Slack, Zulip, this feels like we are back in 1999, when the internet was divided by ICQ, AOL Instant Messanger, Windows Live Messanger, and Yahoo Messanger. (Instant/Live was a plus back then). And the only innovation over IRC was a backlog and buddy list. I wonder when the Trillian of Slack+Zulip will come out. I hope Trillian (which still exists) is already working on it.

There have been and always will be competing products and communities that serve similar purposes. We use what we think is the best one. Is this a bad thing?

(Not to mention the fact that Slack is for internal teams, not for IRC-like discussions, though our open newsroom (http://newsroom.grasswire.com) and some other communities (http://fpchat.com) have repurposed it for that.

I think that "best tool for the job" attitude is a straw man. It seems to presuppose that "the job" is per-organisation, or even that there is one job.

In truth many of us believe that the goal is enabling everyone - universally - to communicate without a single body holding centralised control of message history, reachability and access.

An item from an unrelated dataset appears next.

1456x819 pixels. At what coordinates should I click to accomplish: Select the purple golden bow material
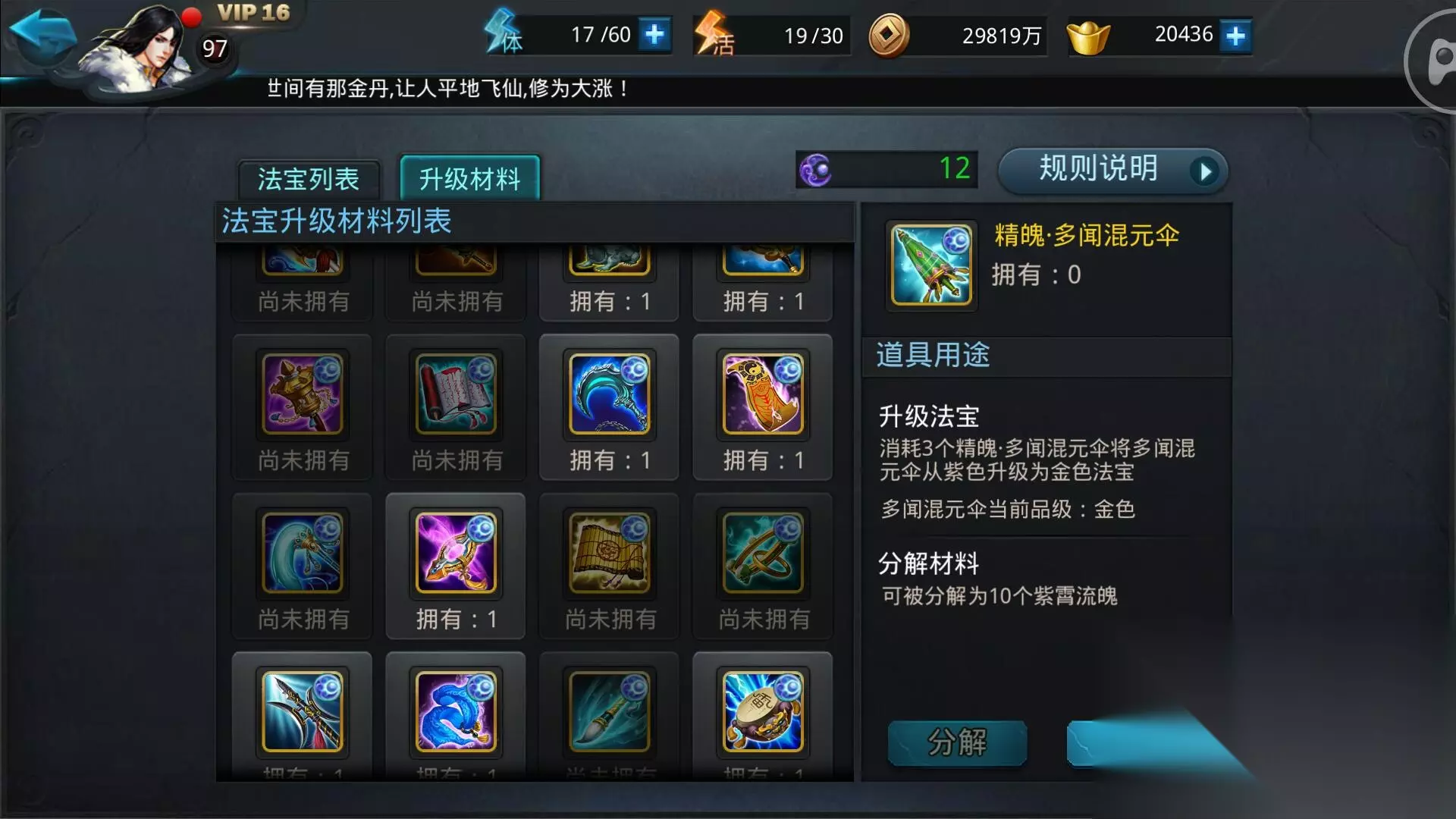point(456,554)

Quick review of the globally federated protocols:

  Email is too slow and bulky and lacks "group" capability
  IRC is deeply unreliable and lacks identity, archiving, and media management
  NNTP is too amorphous, slow, and lacks any privacy or security controls
  Everyone thinks SIP is just for telephony (it isn't)
  XMPP is phenomenally complicated yet held great promise
    - if only everyone could agree on the extensions and semantics.
    - but was murdered by Google.
You forgot h.323. On the surface, it looks to me like a "saner SIP", or XMPP with working, standard audio/video support -- but I might be wrong.

I'm not sure why people claim IRC lacks archiving support. Isn't a bit like saying SMTP lacks archiving support? And doesn't basic IRC always go through a server? So there shouldn't be any technical barrier against a server archiving all chats (private and in channels)?

As for NNTP, I'm not sure if NNTP over TLS, peering with only trusted sites (aka for internal use) would make sense or not. I never did use Usenet much. At least the D language forums have made an effort to bring NNTP into the www era[d].

It's interesting that no one seems to do a decent job of (server side) archiving for XMPP -- partly I think it's because as you state, the XEPs have gotten out of hand -- and partly XMPP appears to be especially popular for users that want privacy -- and treat ephemeral chat as a feature.

[d] https://github.com/CyberShadow/DFeed

(format note, you probably should've just listed the protocols in separate paragraphs, as indented blocks with lines longer than ~50 characters doesn't format very well on hn).